BEGIN GIVEN DATA

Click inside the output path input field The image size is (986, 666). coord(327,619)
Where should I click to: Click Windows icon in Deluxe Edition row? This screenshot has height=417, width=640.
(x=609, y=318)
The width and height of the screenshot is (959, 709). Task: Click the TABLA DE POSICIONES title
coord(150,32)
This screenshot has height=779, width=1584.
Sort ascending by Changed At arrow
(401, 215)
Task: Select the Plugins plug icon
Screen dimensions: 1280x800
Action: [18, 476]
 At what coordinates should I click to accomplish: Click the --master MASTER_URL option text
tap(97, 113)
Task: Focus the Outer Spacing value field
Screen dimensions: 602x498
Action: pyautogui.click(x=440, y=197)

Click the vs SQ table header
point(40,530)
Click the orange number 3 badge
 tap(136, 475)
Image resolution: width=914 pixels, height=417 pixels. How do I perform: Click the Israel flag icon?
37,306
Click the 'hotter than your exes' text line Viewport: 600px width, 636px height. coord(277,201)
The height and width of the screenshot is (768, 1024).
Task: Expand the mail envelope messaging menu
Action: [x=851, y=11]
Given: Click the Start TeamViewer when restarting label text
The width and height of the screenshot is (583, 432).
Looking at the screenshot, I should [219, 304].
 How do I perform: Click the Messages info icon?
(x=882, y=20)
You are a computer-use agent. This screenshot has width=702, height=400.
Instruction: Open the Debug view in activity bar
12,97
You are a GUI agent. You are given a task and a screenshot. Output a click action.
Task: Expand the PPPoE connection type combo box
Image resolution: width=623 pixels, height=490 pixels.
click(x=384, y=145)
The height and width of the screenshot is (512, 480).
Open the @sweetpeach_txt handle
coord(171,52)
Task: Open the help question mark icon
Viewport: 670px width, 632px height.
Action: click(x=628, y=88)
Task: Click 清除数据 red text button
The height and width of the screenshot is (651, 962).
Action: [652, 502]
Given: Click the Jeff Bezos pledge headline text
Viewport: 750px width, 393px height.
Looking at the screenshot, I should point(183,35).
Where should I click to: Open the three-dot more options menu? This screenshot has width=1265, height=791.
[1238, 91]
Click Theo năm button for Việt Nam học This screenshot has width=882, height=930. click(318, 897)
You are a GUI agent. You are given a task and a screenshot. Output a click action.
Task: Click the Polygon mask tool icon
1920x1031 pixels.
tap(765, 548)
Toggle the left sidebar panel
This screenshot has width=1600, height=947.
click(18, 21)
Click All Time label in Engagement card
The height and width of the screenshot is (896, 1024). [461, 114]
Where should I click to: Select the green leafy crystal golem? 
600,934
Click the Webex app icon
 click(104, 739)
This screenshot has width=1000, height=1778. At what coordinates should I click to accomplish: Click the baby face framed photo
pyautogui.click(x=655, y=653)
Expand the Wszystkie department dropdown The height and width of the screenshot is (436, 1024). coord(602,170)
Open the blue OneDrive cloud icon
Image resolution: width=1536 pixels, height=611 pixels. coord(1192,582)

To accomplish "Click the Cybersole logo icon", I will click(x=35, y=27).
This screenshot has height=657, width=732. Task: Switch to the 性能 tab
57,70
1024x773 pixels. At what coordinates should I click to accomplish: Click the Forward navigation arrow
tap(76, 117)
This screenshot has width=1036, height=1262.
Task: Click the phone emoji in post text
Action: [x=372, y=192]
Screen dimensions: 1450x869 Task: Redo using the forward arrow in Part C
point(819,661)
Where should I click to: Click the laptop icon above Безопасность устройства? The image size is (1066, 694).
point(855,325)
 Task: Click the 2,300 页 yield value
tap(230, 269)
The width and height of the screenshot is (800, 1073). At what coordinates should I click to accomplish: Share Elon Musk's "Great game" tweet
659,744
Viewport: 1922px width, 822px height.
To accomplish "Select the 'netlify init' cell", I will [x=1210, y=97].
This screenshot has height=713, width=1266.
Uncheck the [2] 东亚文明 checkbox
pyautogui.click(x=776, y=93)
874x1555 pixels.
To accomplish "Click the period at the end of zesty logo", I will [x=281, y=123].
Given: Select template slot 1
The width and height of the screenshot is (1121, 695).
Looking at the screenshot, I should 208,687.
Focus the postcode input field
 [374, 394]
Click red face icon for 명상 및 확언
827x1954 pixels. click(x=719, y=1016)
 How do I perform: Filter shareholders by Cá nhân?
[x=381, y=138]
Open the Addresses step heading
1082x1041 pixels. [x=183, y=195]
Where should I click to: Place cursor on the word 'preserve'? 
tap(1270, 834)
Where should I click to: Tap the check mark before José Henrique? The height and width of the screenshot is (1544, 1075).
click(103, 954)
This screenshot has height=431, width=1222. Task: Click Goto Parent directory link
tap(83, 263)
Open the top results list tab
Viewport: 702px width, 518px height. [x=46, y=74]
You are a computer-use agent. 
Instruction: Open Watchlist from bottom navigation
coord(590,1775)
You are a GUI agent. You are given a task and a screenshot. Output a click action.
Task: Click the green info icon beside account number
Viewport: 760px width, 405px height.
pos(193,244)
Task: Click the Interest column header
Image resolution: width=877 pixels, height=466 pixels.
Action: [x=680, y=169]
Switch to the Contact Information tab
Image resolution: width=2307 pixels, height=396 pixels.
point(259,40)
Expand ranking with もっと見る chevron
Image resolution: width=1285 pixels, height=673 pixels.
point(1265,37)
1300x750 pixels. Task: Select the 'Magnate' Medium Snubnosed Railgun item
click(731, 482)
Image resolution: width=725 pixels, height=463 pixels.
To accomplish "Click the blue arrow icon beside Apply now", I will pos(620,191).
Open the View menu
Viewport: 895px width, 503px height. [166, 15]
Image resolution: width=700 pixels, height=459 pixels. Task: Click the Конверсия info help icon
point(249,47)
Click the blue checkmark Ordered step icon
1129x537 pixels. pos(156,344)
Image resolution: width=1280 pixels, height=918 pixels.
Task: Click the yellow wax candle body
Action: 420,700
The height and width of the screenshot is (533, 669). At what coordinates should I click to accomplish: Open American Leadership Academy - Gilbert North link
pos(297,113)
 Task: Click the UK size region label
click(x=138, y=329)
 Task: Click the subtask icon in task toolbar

END GIVEN DATA

WHAT YOU SHOULD DO
Write the entries out again, exactly and completely.

COMPLETED EXERCISE
Click inside the output path input field The image size is (986, 666). coord(327,619)
Where should I click to: Click Windows icon in Deluxe Edition row? This screenshot has height=417, width=640.
(x=609, y=318)
The width and height of the screenshot is (959, 709). Task: Click the TABLA DE POSICIONES title
coord(150,32)
This screenshot has height=779, width=1584.
Sort ascending by Changed At arrow
(401, 215)
Task: Select the Plugins plug icon
Screen dimensions: 1280x800
Action: [18, 476]
 At what coordinates should I click to accomplish: Click the --master MASTER_URL option text
tap(97, 113)
Task: Focus the Outer Spacing value field
Screen dimensions: 602x498
Action: pyautogui.click(x=440, y=197)

Click the vs SQ table header
point(40,530)
Click the orange number 3 badge
 tap(136, 475)
Image resolution: width=914 pixels, height=417 pixels. How do I perform: Click the Israel flag icon?
37,306
Click the 'hotter than your exes' text line Viewport: 600px width, 636px height. coord(277,201)
The height and width of the screenshot is (768, 1024).
Task: Expand the mail envelope messaging menu
Action: [x=851, y=11]
Given: Click the Start TeamViewer when restarting label text
The width and height of the screenshot is (583, 432).
Looking at the screenshot, I should [219, 304].
 How do I perform: Click the Messages info icon?
(x=882, y=20)
You are a computer-use agent. This screenshot has width=702, height=400.
Instruction: Open the Debug view in activity bar
12,97
You are a GUI agent. You are given a task and a screenshot. Output a click action.
Task: Expand the PPPoE connection type combo box
Image resolution: width=623 pixels, height=490 pixels.
click(x=384, y=145)
The height and width of the screenshot is (512, 480).
Open the @sweetpeach_txt handle
coord(171,52)
Task: Open the help question mark icon
Viewport: 670px width, 632px height.
Action: click(x=628, y=88)
Task: Click 清除数据 red text button
The height and width of the screenshot is (651, 962).
Action: [652, 502]
Given: Click the Jeff Bezos pledge headline text
Viewport: 750px width, 393px height.
Looking at the screenshot, I should point(183,35).
Where should I click to: Open the three-dot more options menu? This screenshot has width=1265, height=791.
[1238, 91]
Click Theo năm button for Việt Nam học This screenshot has width=882, height=930. click(318, 897)
You are a GUI agent. You are given a task and a screenshot. Output a click action.
Task: Click the Polygon mask tool icon
1920x1031 pixels.
tap(765, 548)
Toggle the left sidebar panel
This screenshot has width=1600, height=947.
click(18, 21)
Click All Time label in Engagement card
The height and width of the screenshot is (896, 1024). [461, 114]
Where should I click to: Select the green leafy crystal golem? 
600,934
Click the Webex app icon
 click(104, 739)
This screenshot has width=1000, height=1778. At what coordinates should I click to accomplish: Click the baby face framed photo
pyautogui.click(x=655, y=653)
Expand the Wszystkie department dropdown The height and width of the screenshot is (436, 1024). coord(602,170)
Open the blue OneDrive cloud icon
Image resolution: width=1536 pixels, height=611 pixels. coord(1192,582)

To accomplish "Click the Cybersole logo icon", I will click(x=35, y=27).
This screenshot has height=657, width=732. Task: Switch to the 性能 tab
57,70
1024x773 pixels. At what coordinates should I click to accomplish: Click the Forward navigation arrow
tap(76, 117)
This screenshot has width=1036, height=1262.
Task: Click the phone emoji in post text
Action: [x=372, y=192]
Screen dimensions: 1450x869 Task: Redo using the forward arrow in Part C
point(819,661)
Where should I click to: Click the laptop icon above Безопасность устройства? The image size is (1066, 694).
point(855,325)
 Task: Click the 2,300 页 yield value
tap(230, 269)
The width and height of the screenshot is (800, 1073). At what coordinates should I click to accomplish: Share Elon Musk's "Great game" tweet
659,744
Viewport: 1922px width, 822px height.
To accomplish "Select the 'netlify init' cell", I will [x=1210, y=97].
This screenshot has height=713, width=1266.
Uncheck the [2] 东亚文明 checkbox
pyautogui.click(x=776, y=93)
874x1555 pixels.
To accomplish "Click the period at the end of zesty logo", I will [x=281, y=123].
Given: Select template slot 1
The width and height of the screenshot is (1121, 695).
Looking at the screenshot, I should 208,687.
Focus the postcode input field
 [374, 394]
Click red face icon for 명상 및 확언
827x1954 pixels. click(x=719, y=1016)
 How do I perform: Filter shareholders by Cá nhân?
[x=381, y=138]
Open the Addresses step heading
1082x1041 pixels. [x=183, y=195]
Where should I click to: Place cursor on the word 'preserve'? 
tap(1270, 834)
Where should I click to: Tap the check mark before José Henrique? The height and width of the screenshot is (1544, 1075).
click(103, 954)
This screenshot has height=431, width=1222. Task: Click Goto Parent directory link
tap(83, 263)
Open the top results list tab
Viewport: 702px width, 518px height. [x=46, y=74]
You are a computer-use agent. 
Instruction: Open Watchlist from bottom navigation
coord(590,1775)
You are a GUI agent. You are given a task and a screenshot. Output a click action.
Task: Click the green info icon beside account number
Viewport: 760px width, 405px height.
pos(193,244)
Task: Click the Interest column header
Image resolution: width=877 pixels, height=466 pixels.
Action: [x=680, y=169]
Switch to the Contact Information tab
Image resolution: width=2307 pixels, height=396 pixels.
point(259,40)
Expand ranking with もっと見る chevron
Image resolution: width=1285 pixels, height=673 pixels.
point(1265,37)
1300x750 pixels. Task: Select the 'Magnate' Medium Snubnosed Railgun item
click(731, 482)
Image resolution: width=725 pixels, height=463 pixels.
To accomplish "Click the blue arrow icon beside Apply now", I will pos(620,191).
Open the View menu
Viewport: 895px width, 503px height. [166, 15]
Image resolution: width=700 pixels, height=459 pixels. Task: Click the Конверсия info help icon
point(249,47)
Click the blue checkmark Ordered step icon
1129x537 pixels. pos(156,344)
Image resolution: width=1280 pixels, height=918 pixels.
Task: Click the yellow wax candle body
Action: 420,700
The height and width of the screenshot is (533, 669). At what coordinates should I click to accomplish: Open American Leadership Academy - Gilbert North link
pos(297,113)
 Task: Click the UK size region label
click(x=138, y=329)
 Task: Click the subtask icon in task toolbar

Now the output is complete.